Question

A train starts from rest and moves with a constant acceleration of \[2\,\,{\text{m/}}{{\text{s}}^{\text{2}}}\] for half a minute. The brakes are then applied and the train comes to rest in one minute. Find the total distance moved by the train.

Answer 1

Hint:Since, the train starts from rest, the initial velocity will be zero. From there, obtain the distance covered by the train for the first \[30\,\,\sec \] . For the next \[30\,\,\sec \] , calculate the velocity, acceleration (retardation) and substitute the value in the distance formula to obtain the distance covered by the train in the next \[30\,\,\sec \] . After that calculate the total distance covered.

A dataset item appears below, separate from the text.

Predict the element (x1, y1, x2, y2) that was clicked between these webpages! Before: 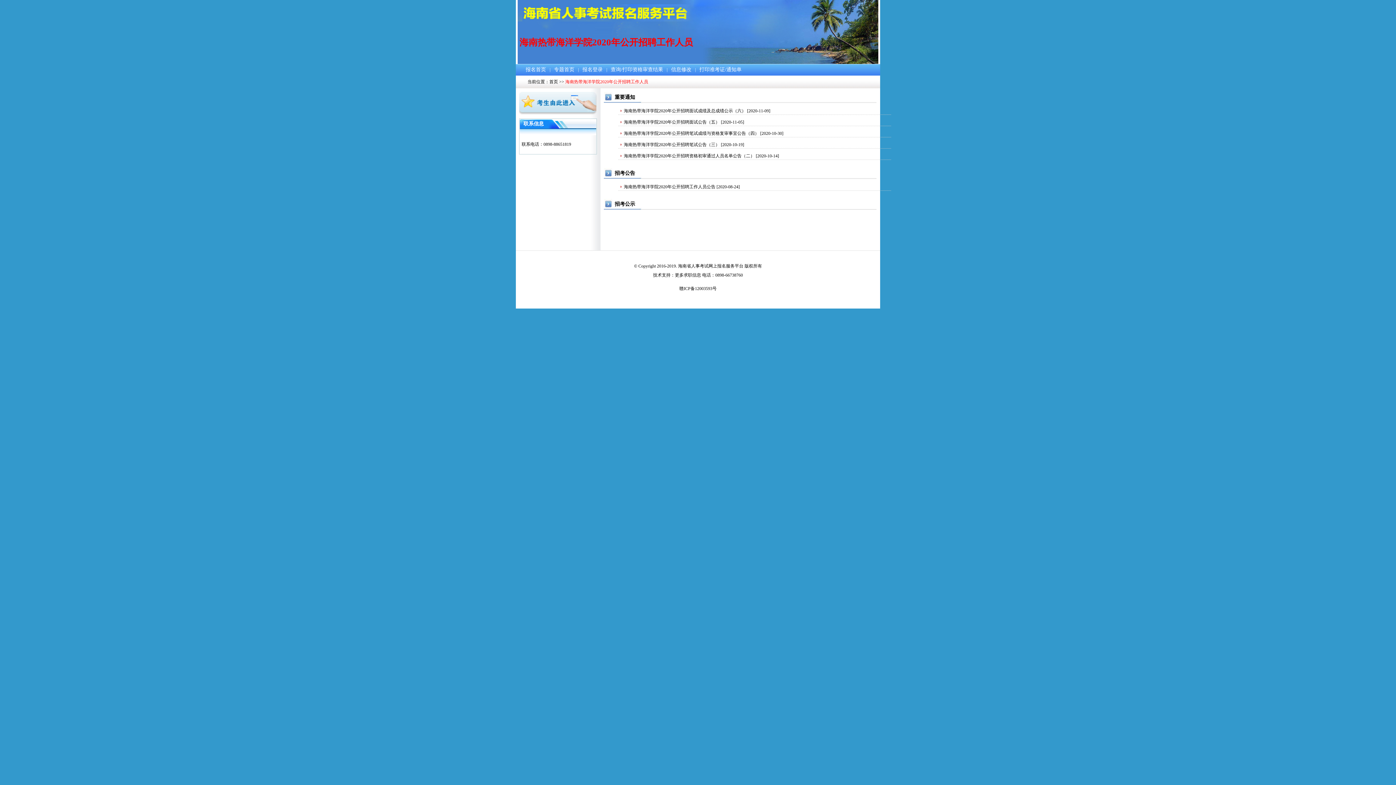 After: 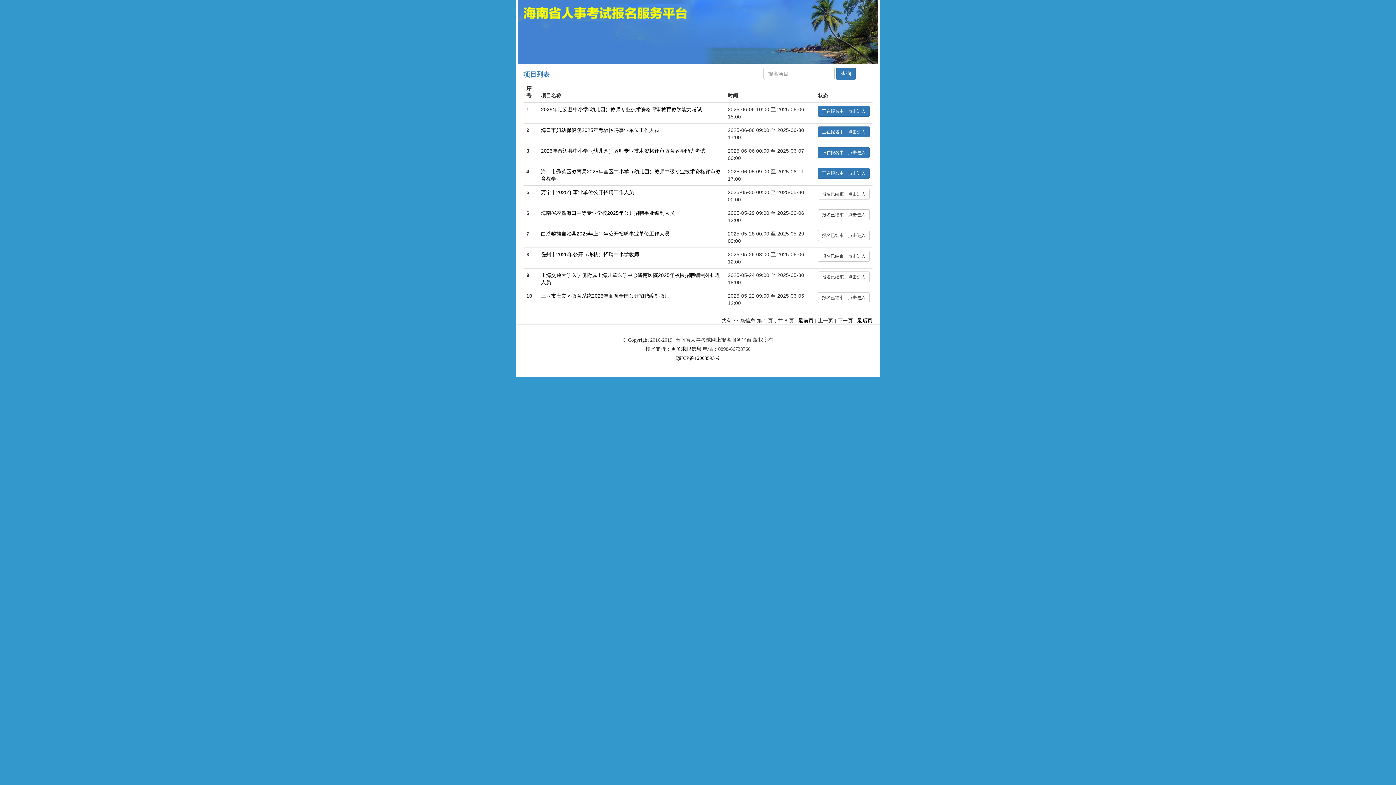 Action: label: 报名首页 bbox: (525, 66, 546, 72)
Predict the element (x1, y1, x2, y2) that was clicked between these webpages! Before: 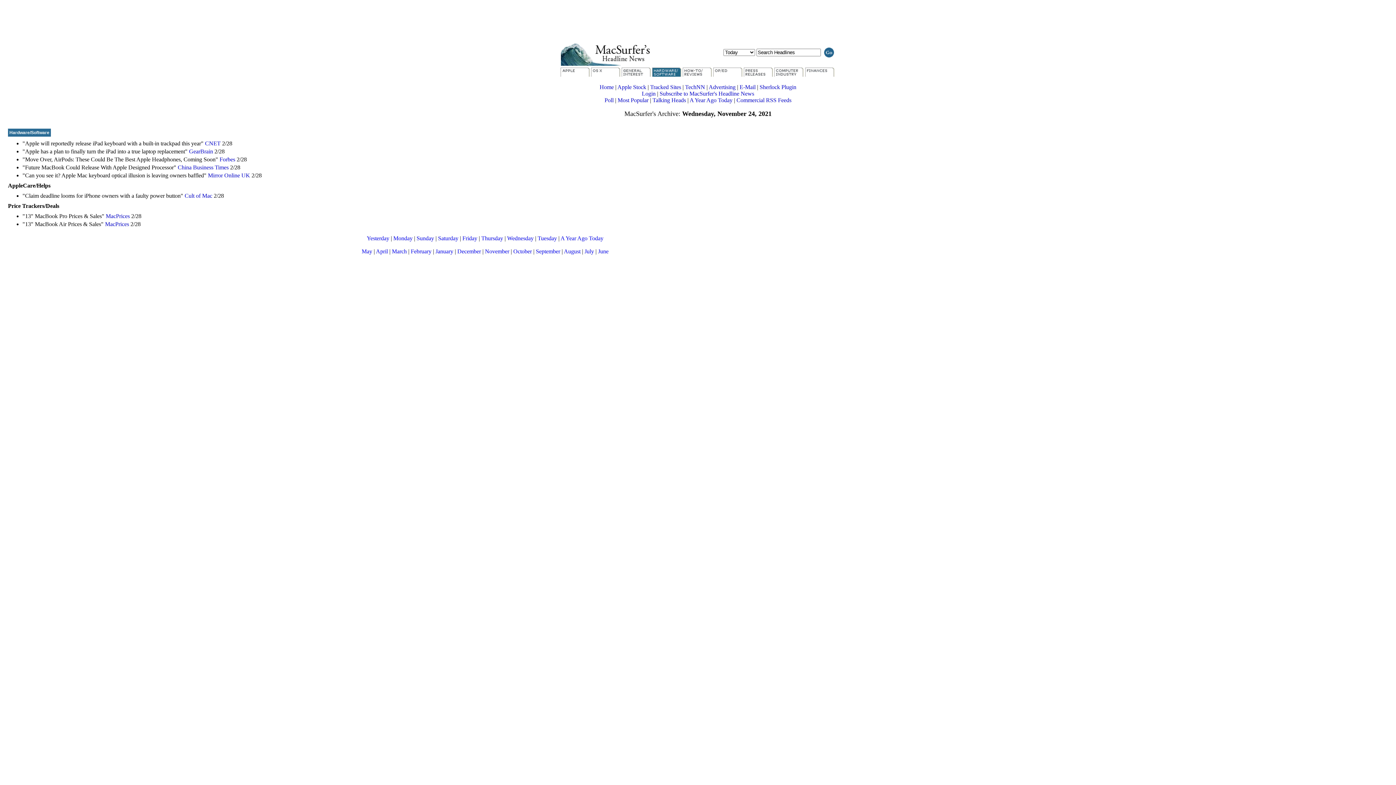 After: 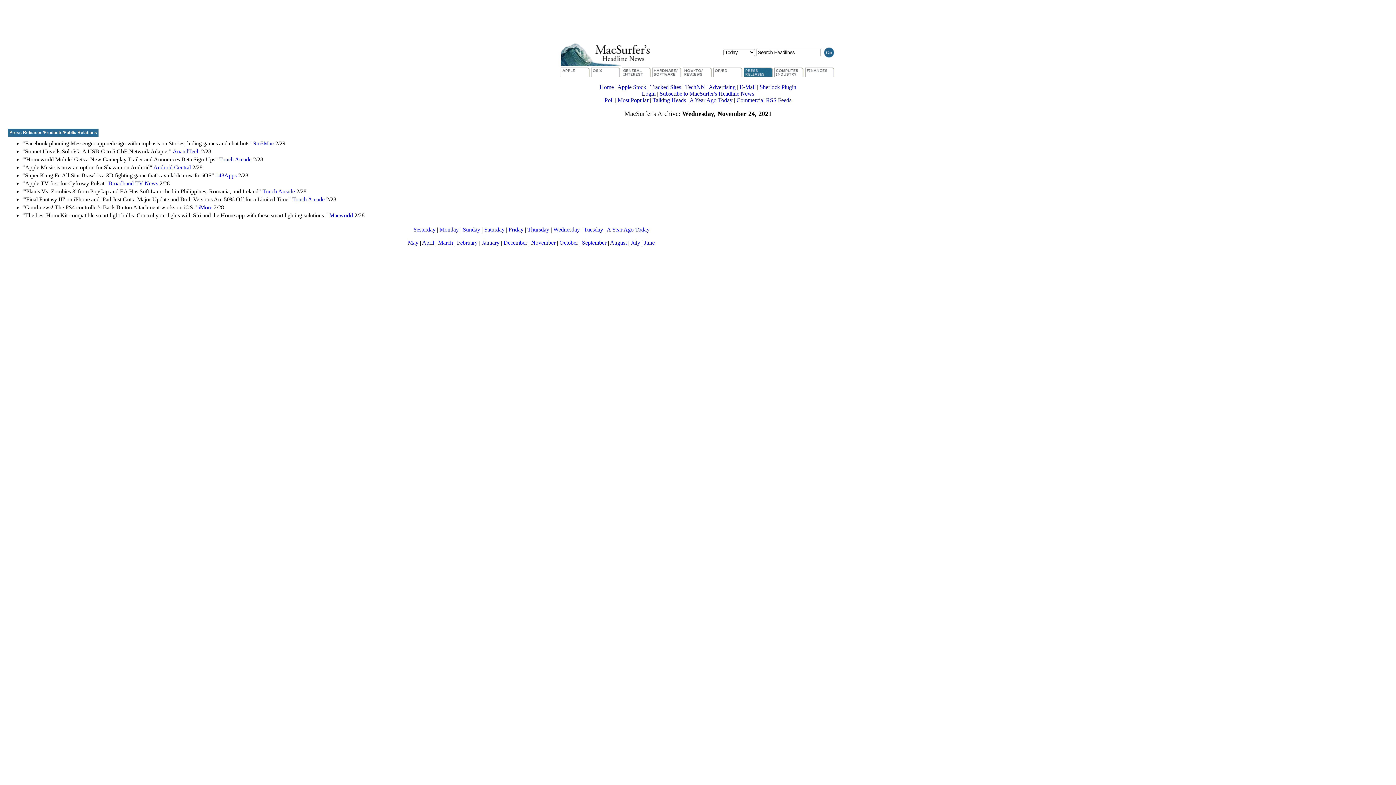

Complete step by step answer:
Given,
The initial velocity will be zero as the train starts from the rest.
\[\therefore u = 0\]
For first \[30\,\,\sec \], it moves with the acceleration of \[a = 2\,\,{\text{m/}}{{\text{s}}^{\text{2}}}\]
Therefore, in this time interval, the distance covered is given by:
$S = ut + \dfrac{1}{2}a{t^2} \\
\Rightarrow S = 0 + \dfrac{1}{2} \times 2 \times 30 \times 30 \\
\Rightarrow S = 900\,\,{\text{m}}$

After 30 seconds, velocity obtained by this acceleration is given by,
$v = u + at \\
\Rightarrow v = 0 + 2 \times 30 \\
\Rightarrow v = 60\,\,{\text{m/s}}$

From this initial velocity, brakes are applied and after that the train comes to a stop in \[60{\text{ sec}}\] .
Therefore, retardation is obtained by:
\[v = u - at\]
Substitute \[v = 0\], \[u = 60\] and \[t = 60\] in the above equation.

Therefore,
$\Rightarrow 0 = 60 - a \times 60 \\
\Rightarrow a = \dfrac{{60}}{{60}} \\
\Rightarrow a = 1\,\,{\text{m/}}{{\text{s}}^{\text{2}}} \\$
As it is retardation, therefore \[a = - 1\,\,{\text{m/}}{{\text{s}}^{\text{2}}}\]
Now, the distance covered by the train in this time is given by,
\[{v^2} = {u^2} + 2aS\]
Substitute \[v = 0\], \[u = 60\] and \[a = - 1\] in the above equation.
Therefore,
$\Rightarrow {0^2} = {\left( {60} \right)^2} + 2\left( { - 1} \right)S \\
\Rightarrow 0 = 3600 - 2S \\
\Rightarrow 2S = 3600 \\
\Rightarrow S = 1800\,\,{\text{m}}$

Now, the total distance covered by the train is:
$\Rightarrow 900 + 1800\,\,{\text{m}} \\
\therefore {\text{2700 m}}$

Hence, the required distance is \[{\text{2700 m}}\].

Note:While solving this problem, it is important to remember that the train does not make a sudden halt, after the brakes are pulled; it moves a certain distance until it completely stops. It is important to take a note of the sign of the acceleration, it is negative because it acts in the direction opposite to the motion of the train.